Maura Reilly is Director of the Zimmerli Art Museum at Rutgers University. She has dedicated her career as an author and curator to underrepresented artists, especially women.

Biography 
Reilly has an M.A. and a Ph.D. from the New York University Institute of Fine Arts in New York where worked under the supervision of Linda Nochlin. Reilly has held positions at Arizona State University, the American Federation of Arts, and as a professor and chair of art theory at the Queensland College of Art at the Griffith University in Brisbane, Australia. Reilly served as Executive Director and Chief Curator of the National Academy of Design. Reilly was the founding curator of the Elizabeth A. Sackler Center for Feminist Art at the Brooklyn Museum.

Academic work 
In 2015, Reilly organized an all-women issue of ARTnews, in which she offered up statistics demonstrating the continued sexism in the art world, which has been referenced repeatedly, including by Vulture magazine. Her work on curatorial activism, as expanded upon in her book Curatorial Activism: Towards an Ethics of Curating, is cited by others as a means to teach the need for increased visibility of marginalized artists. Curatorial Activism: Towards an Ethics of Curating was listed as one of the Top 10 Best Art Books of 2018 from the New York Times.

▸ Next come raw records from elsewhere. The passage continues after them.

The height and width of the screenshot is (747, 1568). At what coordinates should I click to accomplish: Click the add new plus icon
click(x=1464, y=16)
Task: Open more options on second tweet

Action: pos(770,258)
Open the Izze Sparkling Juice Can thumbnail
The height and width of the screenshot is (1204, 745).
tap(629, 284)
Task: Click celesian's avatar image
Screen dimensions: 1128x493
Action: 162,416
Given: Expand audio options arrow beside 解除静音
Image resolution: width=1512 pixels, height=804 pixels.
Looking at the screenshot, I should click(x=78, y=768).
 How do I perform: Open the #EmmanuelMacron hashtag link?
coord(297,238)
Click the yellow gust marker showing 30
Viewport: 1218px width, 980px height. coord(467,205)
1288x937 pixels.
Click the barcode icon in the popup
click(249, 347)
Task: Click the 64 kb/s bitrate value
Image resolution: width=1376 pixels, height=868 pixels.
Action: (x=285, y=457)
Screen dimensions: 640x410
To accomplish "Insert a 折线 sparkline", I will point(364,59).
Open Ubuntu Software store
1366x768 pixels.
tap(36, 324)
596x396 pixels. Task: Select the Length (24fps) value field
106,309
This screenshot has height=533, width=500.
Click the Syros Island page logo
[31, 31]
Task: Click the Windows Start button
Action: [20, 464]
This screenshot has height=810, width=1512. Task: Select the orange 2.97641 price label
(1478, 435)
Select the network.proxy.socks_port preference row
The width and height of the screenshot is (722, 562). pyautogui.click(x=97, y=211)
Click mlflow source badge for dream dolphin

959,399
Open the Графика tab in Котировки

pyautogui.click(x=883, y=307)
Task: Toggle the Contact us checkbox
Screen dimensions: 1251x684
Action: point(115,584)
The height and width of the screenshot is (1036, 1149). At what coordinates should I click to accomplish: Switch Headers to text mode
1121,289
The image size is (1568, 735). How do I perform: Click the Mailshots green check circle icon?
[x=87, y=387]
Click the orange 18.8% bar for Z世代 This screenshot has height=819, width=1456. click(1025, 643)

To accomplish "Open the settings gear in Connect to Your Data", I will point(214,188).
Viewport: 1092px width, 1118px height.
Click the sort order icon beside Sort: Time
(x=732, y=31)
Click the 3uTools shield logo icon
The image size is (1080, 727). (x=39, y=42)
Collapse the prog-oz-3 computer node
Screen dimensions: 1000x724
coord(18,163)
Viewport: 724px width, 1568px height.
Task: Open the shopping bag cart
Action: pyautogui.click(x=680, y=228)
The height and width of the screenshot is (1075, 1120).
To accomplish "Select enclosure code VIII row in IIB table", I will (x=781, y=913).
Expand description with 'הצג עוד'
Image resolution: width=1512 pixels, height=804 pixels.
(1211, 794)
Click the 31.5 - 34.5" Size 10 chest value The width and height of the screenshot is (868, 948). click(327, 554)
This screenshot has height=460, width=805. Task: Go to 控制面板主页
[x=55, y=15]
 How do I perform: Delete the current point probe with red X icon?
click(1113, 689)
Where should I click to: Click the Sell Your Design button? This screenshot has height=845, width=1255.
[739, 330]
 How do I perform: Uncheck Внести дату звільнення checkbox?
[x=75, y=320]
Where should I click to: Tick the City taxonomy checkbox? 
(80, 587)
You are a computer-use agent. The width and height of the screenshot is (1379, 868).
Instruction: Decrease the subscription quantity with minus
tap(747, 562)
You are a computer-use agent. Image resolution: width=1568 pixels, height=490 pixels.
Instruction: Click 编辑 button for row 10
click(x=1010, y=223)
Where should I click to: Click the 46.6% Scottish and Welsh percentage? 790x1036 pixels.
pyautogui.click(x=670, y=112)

In 2019 she wrote about the lack of representation of women artists in the reinstallation of the permanent collection at the Museum of Modern Art. Exhibits curated by Reilly have been reviewed by arts media across the globe, including, most recently, her exhibition Wandamba yalungka/Winds change direction, which was reviewed in 2021 by The Brooklyn Rail. Reilly and Linda Nochlin co-curated Global Feminisms: New Directions in Contemporary Art, which was the first show at the Brooklyn Museum's Elizabeth A. Sackler Center for Feminist Art; the show was reviewed by the popular press including The New Yorker magazine and the New York Times.

Selected publications 

Reviewed by The Women's Review of Books and Signs

Reviewed by Women's Art Journal

 Reviewed by the New York Times, Women's Art Journal and the London Review of Books

Best art books of 2018 by the New York Times

Awards 
In 2005, Reilly won the Future Leadership Award from ArtTable, and in 2006 she received the President Award from the Women's Caucus of Art.

References 

New York University Institute of Fine Arts alumni
Arizona State University faculty
American women curators
American curators
American women writers
Living people
Year of birth missing (living people)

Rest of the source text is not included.